As a small publisher, dealing through distributors is just not economic for us. To start with, most distributors expect publishers to sell their books for around 60% discount on cover price. Using distributors certainly gets books to more outlets, but leaves just one third of the cover price to pay the printer, the author, the shipping and the publisher. To increase the amount of money generated by each book, publishers increase the cover price of the book. Retailers often promptly reduce it again to make it appear like a special offer and make it more attractive to readers. The only constant is the amount paid to the distributor.

To be fair, it’s not all profit for the distributor. Books are heavy. It often costs more to post an individual book than it does to print it. Shipping has to be factored in to the revenue generated by each book sale. But what if books could be made lighter? Or even weightless?
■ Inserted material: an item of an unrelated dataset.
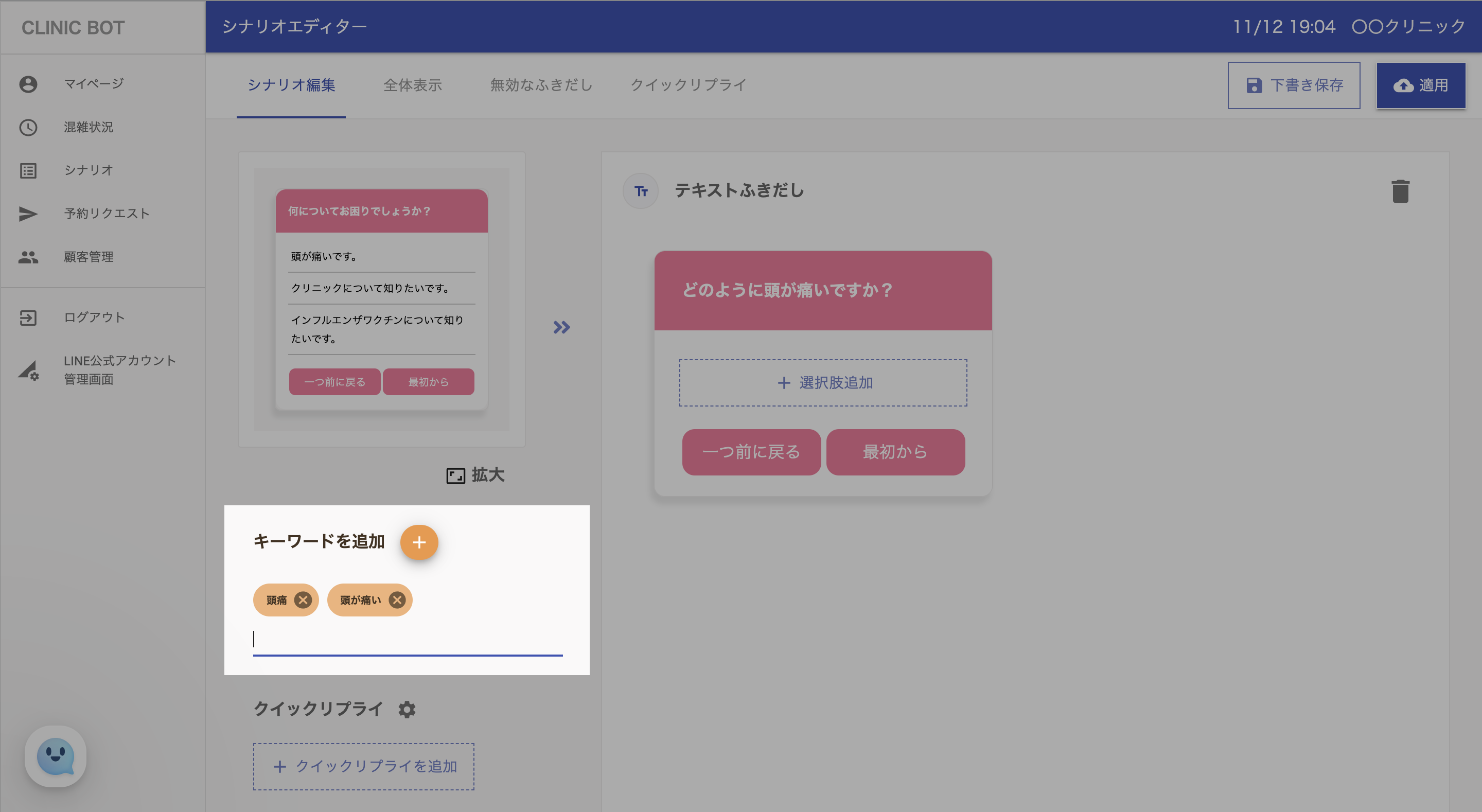Screen dimensions: 1482x812
Task: Open quick reply settings gear
Action: tap(407, 710)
This brings us to the even more fundamental change than that which has occurred in book retail, which is what is happening to the books themselves.

Books used to be easily recognisable; words and pictures on paper, sandwiched between boards forming a cover. No longer. Yes, the traditional physical book still exists, but now there are also ebooks where words and pictures are downloaded from a central source and displayed on a screen. The physicality of books has apparently ceased to matter. In one sense, this is a good thing. Despite what some collectors claim, the important thing about the book is surely its content and not its presentation. The cover, the wrapping, the way the content is packaged doesn’t really matter – it could be hand-made parchment bound in leather, or pixels on a Kindle. What does matter, surely, is the content’s immutability. And that is really the problem with ebooks.
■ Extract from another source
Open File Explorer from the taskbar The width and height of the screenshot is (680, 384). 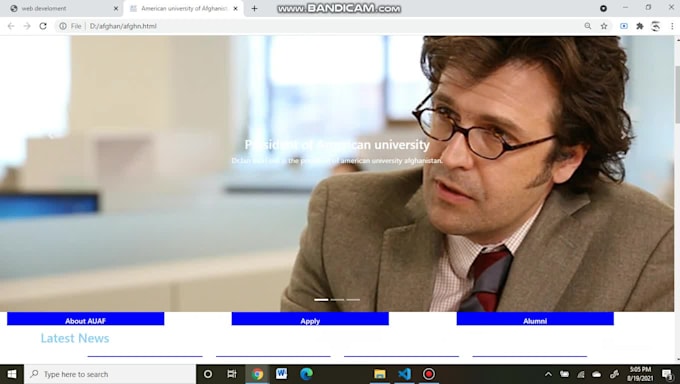tap(380, 374)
When you download an ebook you don’t really own it, in the usual sense. There have been rare occasions when an ebook has been withdrawn and – pop! – has disappeared from all the devices on which it was stored. Messages have been sent explaining whatever the problem was (usually with copyright) and the customers reimbursed, but the fact remains that they can no longer read the book. There have also been occasions where authors have been able to re-write part of their book once it has been published. Imagine this sort of interaction if a book such as Lady Chatterley’s Lover had first been published as an ebook. I suspect it would not exist now, or at least, not in its original and mould-breaking form. What about Satanic Verses, The Adventures of Huckleberry Finn, or The Origin of Species? All caused a furore in their time. Their writers and publishers may have been tempted to back away from the storm they unleashed, but the physicality of the book meant that they couldn’t rescind whatever statement the book made. The advent of ebooks means that they could now.
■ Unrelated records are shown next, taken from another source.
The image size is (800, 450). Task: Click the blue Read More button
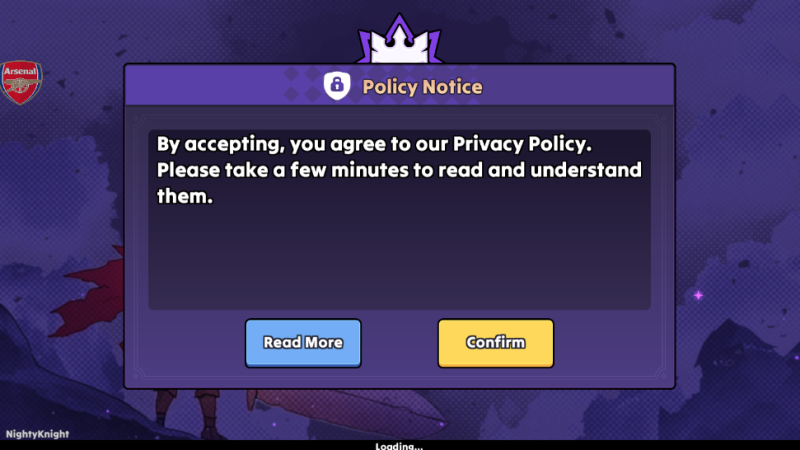(303, 343)
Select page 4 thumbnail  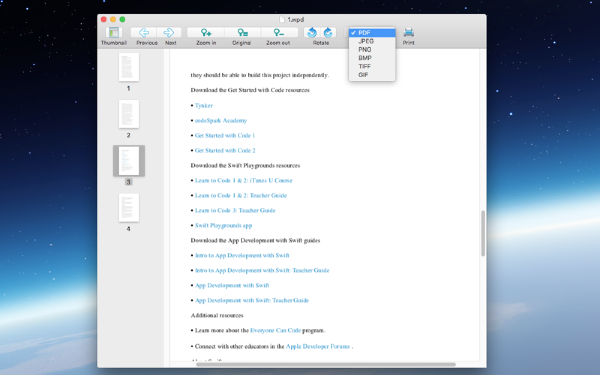[x=129, y=208]
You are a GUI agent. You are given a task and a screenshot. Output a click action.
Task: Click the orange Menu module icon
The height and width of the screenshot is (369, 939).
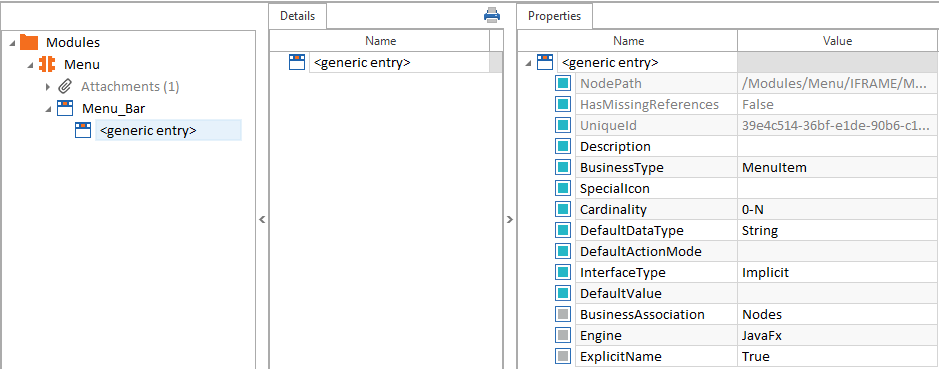47,64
Some publishers are developing ebooks with ever increasing interaction. In a book about castles for children, for example, there is a picture of a castle. Tap it and the walls disappear to show the interior layout. Tap it again and the castle is peopled with residents from different periods. Tap one of the residents and he fills the screen, his way of life and clothing are described. Such ebooks rely on very clever and sophisticated pieces of kit and are excellent learning tools, but are they books? Wouldn’t they more accurately be described as websites?

‘OK’, I hear you object, ‘but that’s factual books. It’s different with fiction’. But is it? Or rather, need it be? Suppose you could choose which ending the novel you are reading should have? Suppose you could tap the screen and be given background information about the characters in the story? Suppose the ending hadn’t been written yet and that there was an online poll to determine how the writer should end the work? Suppose different endings were charged at different prices? Suppose that any reader could change any part of the book?

Ebooks have their advantages, of course they do, but they do not guarantee the immutability of their content as a physical book does. It seems to me that, far beyond the debates about Kindle or not Kindle, physical bookshop or online retailer, the real question is: if ebooks merge into websites, what now is a book? To stay in business, publishers have to find the answer.